No dia do terramoto, fui direito ao Rossio, para onde muitos dos feridos foram levados e onde ficaram nas três semanas seguintes, abrigados em tendas, pois o Hospital Real de Todos os Santos não oferecia segurança. Além da destruição causada pelo terramoto, o hospital tinha ardido anos antes... Temo até que nunca mais volte a funcionar em pleno. Desde esse dia, não tenho tido sossego. Quando não estou a trabalhar no hospital, vou até aos arrabaldes da cidade, com fidalgos e pessoas caridosas, tratar de outros feridos e das suas infeções, a maior causa de morte.
Mesmo muitos dias depois do sismo, ainda retirámos sobreviventes de entre os escombros. Uma rapariga foi salva ao fim de nove dias! Que horror! Passar nove dias no escuro, sem saber se alguém me encontraria!
Há semanas que trabalhamos todos sem parar. Mas esta tragédia teve um aspeto positivo: o número de feridos causado pelo terramoto mostra quão precário é o ensino da medicina em Lisboa. Afinal, o meu antigo professor, Santucci, tinha razão. As pessoas só agora começam a perceber o que ele queria dizer quando afirmava que as autópsias eram necessárias “para descobrir a origem do mal e saber a sua causa”.
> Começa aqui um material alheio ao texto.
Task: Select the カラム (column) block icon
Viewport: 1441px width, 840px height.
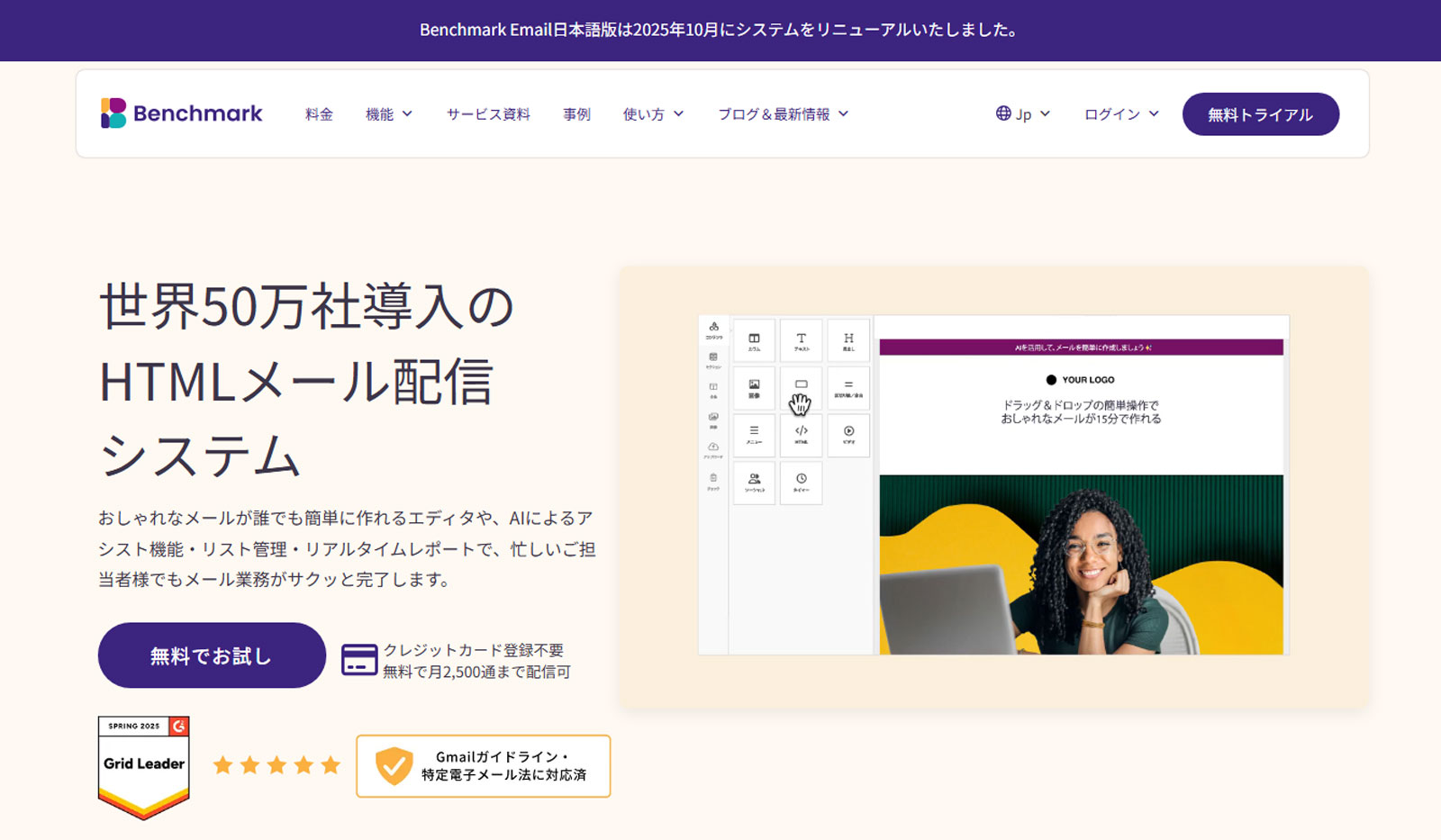Action: tap(754, 340)
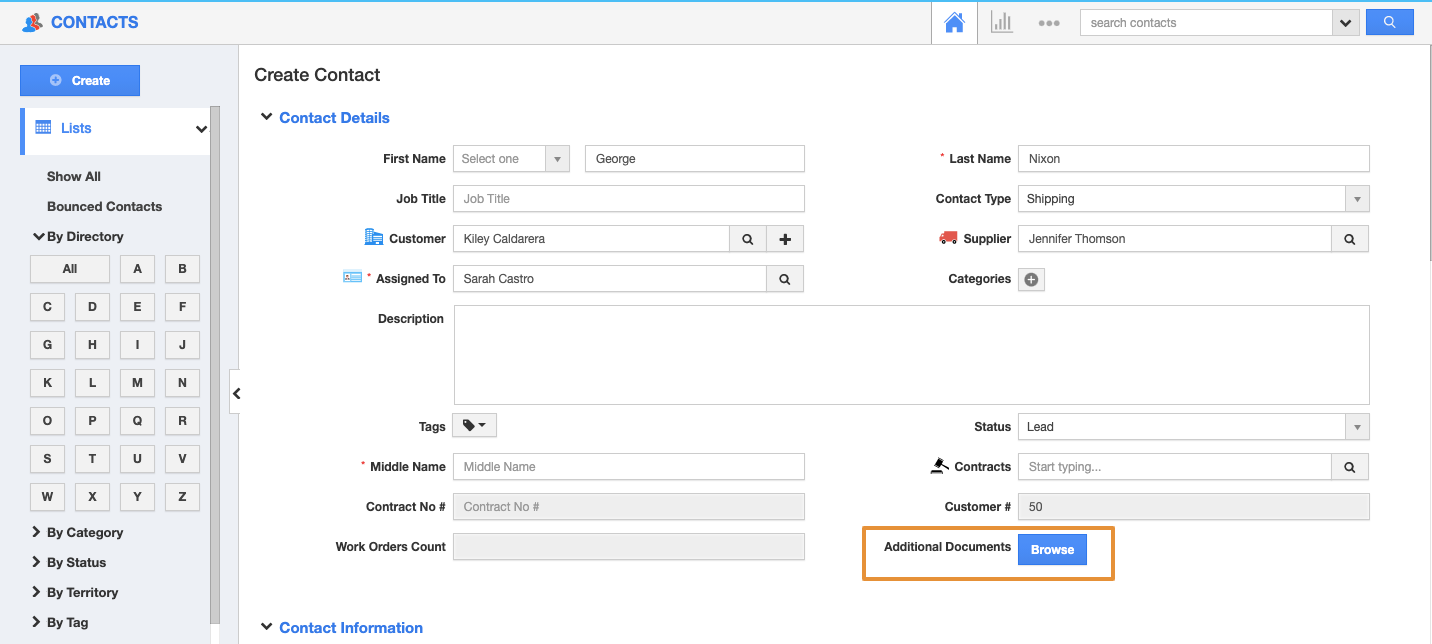
Task: Collapse the Contact Details section
Action: 266,117
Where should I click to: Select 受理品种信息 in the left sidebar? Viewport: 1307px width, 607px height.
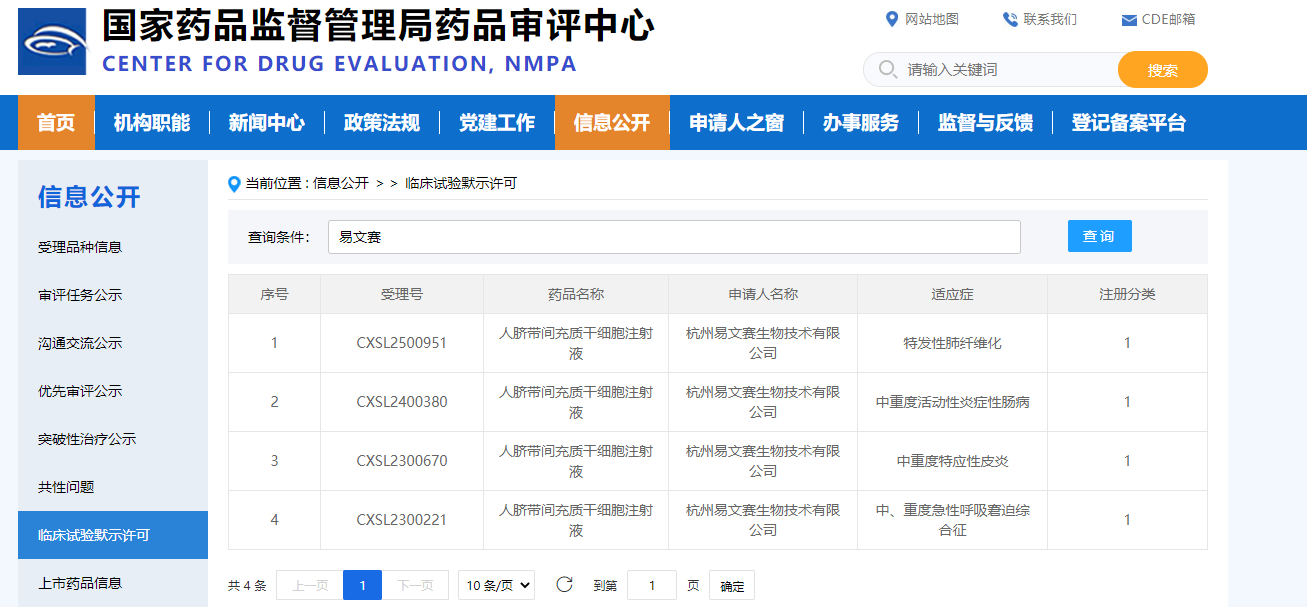click(x=80, y=247)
Os desenhos anatómicos (gravados por Michel Le Bouteux) do livro “Anatomia do corpo humano: recopilada com doutrinas medicas, chimicas, filosoficas, mathematicas”, da autoria de Bernardo Santucci, doutorado na Universidade de Bolonha e professor de Anatomia no Hospital Real de Todos os Santos, mostravam a evolução da medicina italiana, no rigor das descrições fisiológicas e anatómicas, na primeira metade do século XVIII.